My approach would be to go like that:
There is some structure which stores which pixels already have been handled.
Write a routine bool belongs_to_black_text(const PixelCoordinates& coords);
which will be applied on every pixel in the image. Replace the argument accordingly to however you handle coordinates.
- Check if the pixel was already handled, if so, return (we need this to be time efficient)
- Check whether the pixel is black, else return.
- Find the connected component of black pixels. Mark all its pixels as handled.
- Find the union of the connected components of all white pixels adjacent to the black component. Mark all its pixels as handled.
- Check whether the frustrum of the white component is bigger than that of the black connected component. If it is, it indicates that it surrounds the black component, thus the black component is text.
- Check whether the frustrum of the white component has a certain minimal size, in order to rule out that it is a white letter with a black hole.
- Act accordingly (invert those).
As stept 6 inverts also the white component, we need to work on two images, the original and the result, we need the original image to retain the white component.
An improvement would be to mark previously white components surrounding text somehow so that we do not have to find the component anew for each new letter.
Edit: Changed the single white connected component to the union of the connected components of all white pixels adjacent to the black component. Else, the white component could have been something like the eye within some letter.
Note: Maybe a better approach is to start with white pixels, create the connected component, then find out every connected component within the white component and invert the whole thing.
Edit: added another step, which is now step 6.
Pseudocode:
Given:
Pixel: both coordinate and content
PixelList: stores a list of Pixel
Greyscale: a pixel can be evaluated to it's greyscale value within 0..1
is black: true iff Greyscale < 0.5
is white: not is black
Image: 2D-array of Pixel, accessed via image(pixel)
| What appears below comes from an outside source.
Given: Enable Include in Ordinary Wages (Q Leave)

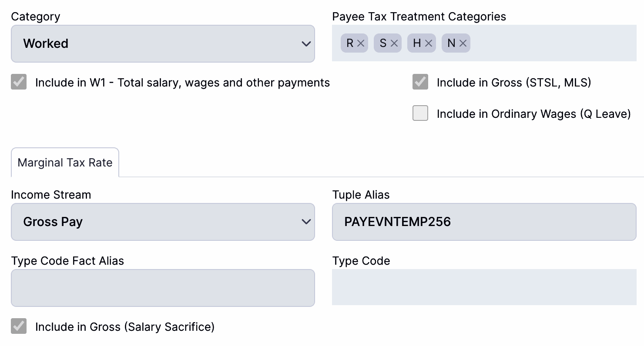Looking at the screenshot, I should pyautogui.click(x=420, y=113).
minimal_size: to be too big to be assumed to be a letter
Supporting algorithms:
connected_component(pixel, condition): creates the connected component wrt the condition, using something like BFS,
example: "find me all black pixels connected to this pixel over other black pixels"
adjacent(pixel_list, condition): all pixels that are adjacent to any pixel in the given list that fulfill the condition
Frustrum(pixel_list): finds the minimal and maximal coordinates of the list, both in x- and y-direction
Algorithm:
instantiate 2D-array of bool that is named handled, same size as image, default value false
instantiate a copy of image named result
for each pixel in image:
if handled(pixel) continue
if pixel is white continue
PixelList black_component = connected_component(pixel, is black)
PixelList white_seed = adjacent(black_component)
PixelList white_component
for each white_pixel in white seed:
merge connected_component(white_pixel, is white) into white_component
handled(white_component) = true
handled(black_component) = true
if Frustrum(white_component) < minimal_size continue
if Frustrum(black_component) is within Frustrum(white_component)
invert white_component and black_component in result